M. Léo Jarry. - Madame Gréaume, une bonne partie des composants sur lesquels nous avons travaillé ont été fabriqués avant 2022, donc avant que la Russie ne se rende coupable de l'invasion de l'Ukraine et que les sanctions ne soient adoptées. Ces stocks s'épuisant petit à petit, de nouveaux circuits se constituent ; ils sont de plus en plus récents et les cycles de vie des systèmes d'armement sont de plus en plus courts. C'est bien la preuve que, même imparfaites, les sanctions fonctionnent. La Russie doit sans cesse recréer ses sources d'approvisionnement ; elle a sans doute elle-même le sentiment de mener des efforts vains. Ces ouvertures d'entreprises sont perpétuelles.

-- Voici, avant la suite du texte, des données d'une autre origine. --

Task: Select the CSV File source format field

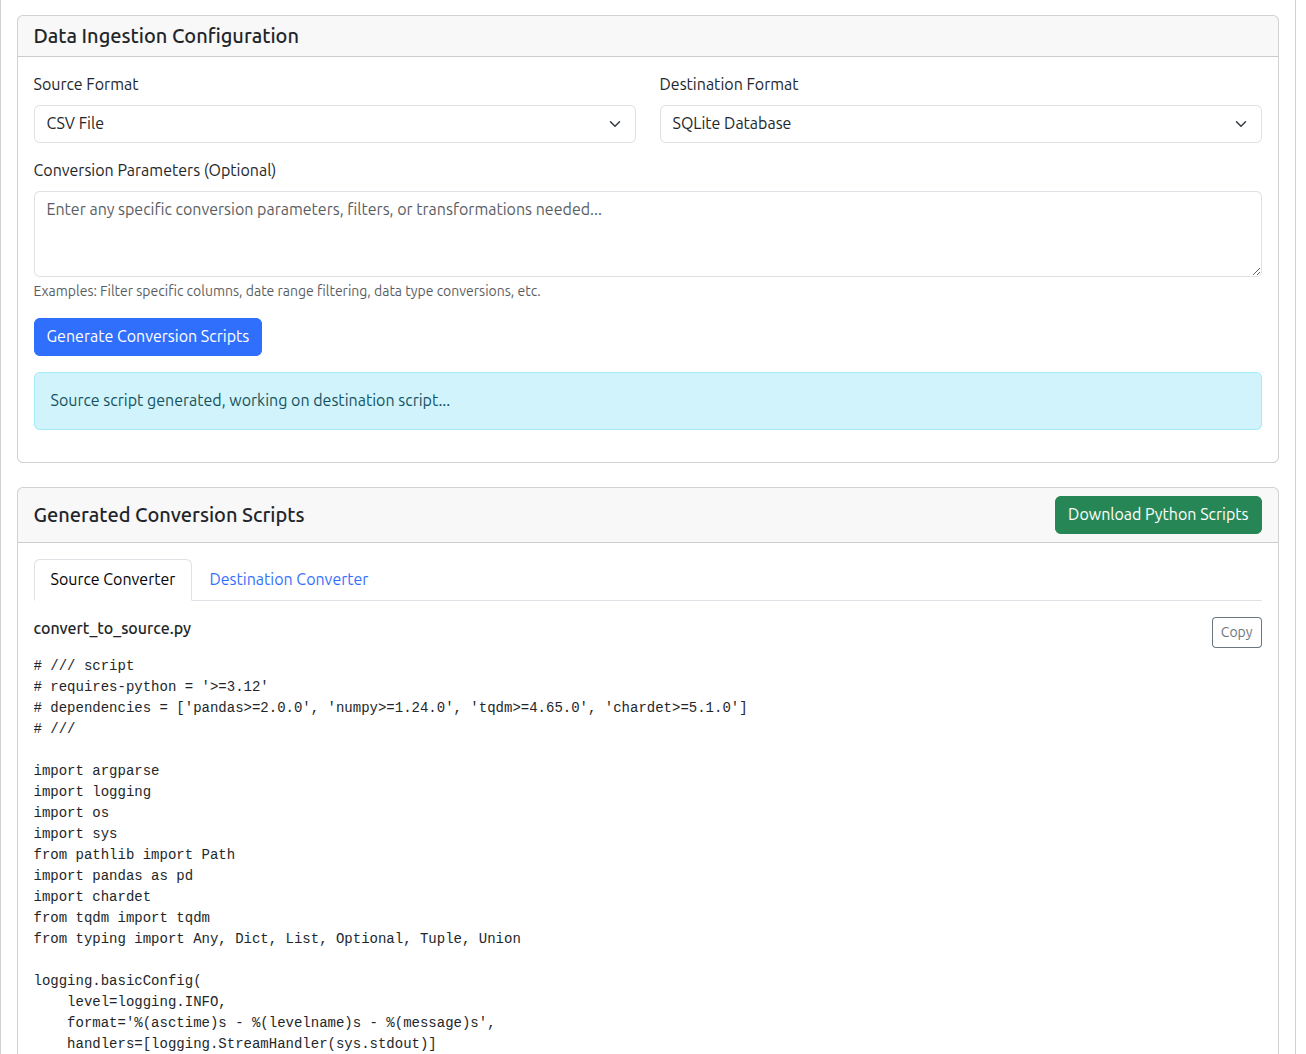Action: [334, 123]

Or un tel effort coûte extrêmement cher et prend beaucoup de temps. À en croire des rumeurs qui se sont propagées il y a quelques mois, la Russie pillerait divers appareils électroménagers afin de s'approvisionner en circuits électriques ; c'est tout à fait faux. Non seulement ce procédé serait techniquement inefficace - vous ne trouverez jamais de système de navigation dans votre grille-pain ! -, mais il coûterait excessivement cher, pour se fournir des composants assez peu onéreux en tant que tels. J'y insiste : les sanctions prises n'ont sans doute pas un effet absolu ou immédiat, mais, dans le détail, on observe leur efficacité croissante sur le terrain, alors même que certaines volontés politiques s'épuisent. La plupart des composants utilisés dans ces systèmes sont effectivement occidentaux ou fabriqués dans des pays alliés de l'Occident, comme Taïwan, le Japon ou la Corée du Sud. C'est aussi une chance pour nous, qui enquêtons sur ces sujets : nous pouvons travailler avec ces entreprises au traçage des intermédiaires. En général, elles sont assez promptes à nous répondre et à collaborer avec nous.

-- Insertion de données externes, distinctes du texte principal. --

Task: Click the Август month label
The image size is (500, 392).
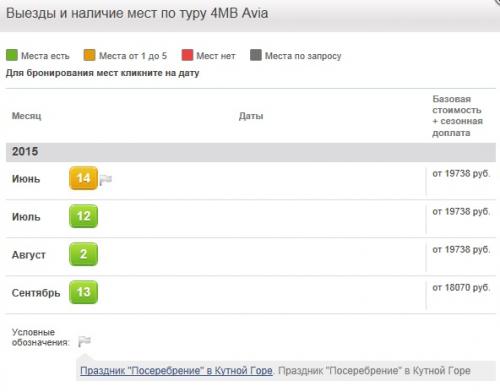Action: coord(29,255)
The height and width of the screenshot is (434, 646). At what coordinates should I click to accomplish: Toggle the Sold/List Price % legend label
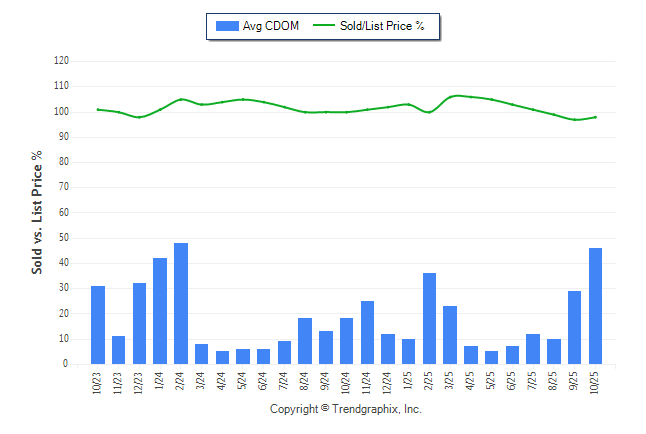[x=382, y=26]
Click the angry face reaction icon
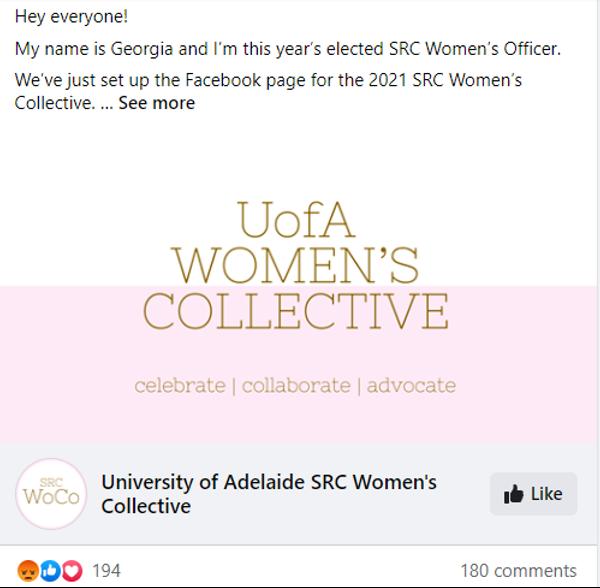This screenshot has width=600, height=588. click(x=28, y=571)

Vous m'interrogez sur la livraison de composants français dans les systèmes d'armement russes. À ce titre, nous avons documenté des composants très basiques, câbles ou connecteurs, ou, à l'inverse, très sophistiqués, destinés à équiper des systèmes thermiques. Je ne citerai pas de nom d'entreprise : en échange de leur collaboration, ces dernières obtiennent, de notre part, le respect de leur anonymat. Certains composants français fabriqués après l'invasion de l'Ukraine ont effectivement été livrés aux forces armées russes. En revanche, quand nous avons tracé ce matériel, en l'occurrence peu sophistiqué, nous avons abouti à un constat : si le fabricant français a mis un terme avec ses affaires avec un certain nombre d'entités, notamment en Chine, sa filiale chinoise a poursuivi ses affaires sur place. Cette dyarchie dans la prise de décision a pu permettre quelques livraisons à la Russie, mais toute cette politique d'affaires a été revue. Aujourd'hui, les livraisons sont effectuées par des intermédiaires, que l'on traque. Les Américains et les Européens sont en pointe sur cette question, et singulièrement les Français. À mon sens, les sanctions prises sont donc relativement efficaces, mais il faut se montrer réaliste : la sanction est un choix de compromis entre un régime répressif et un régime coercitif, y compris pour nos entreprises, sachant qu'il sera nécessaire de poursuivre des relations d'affaires dans le cadre du commerce international.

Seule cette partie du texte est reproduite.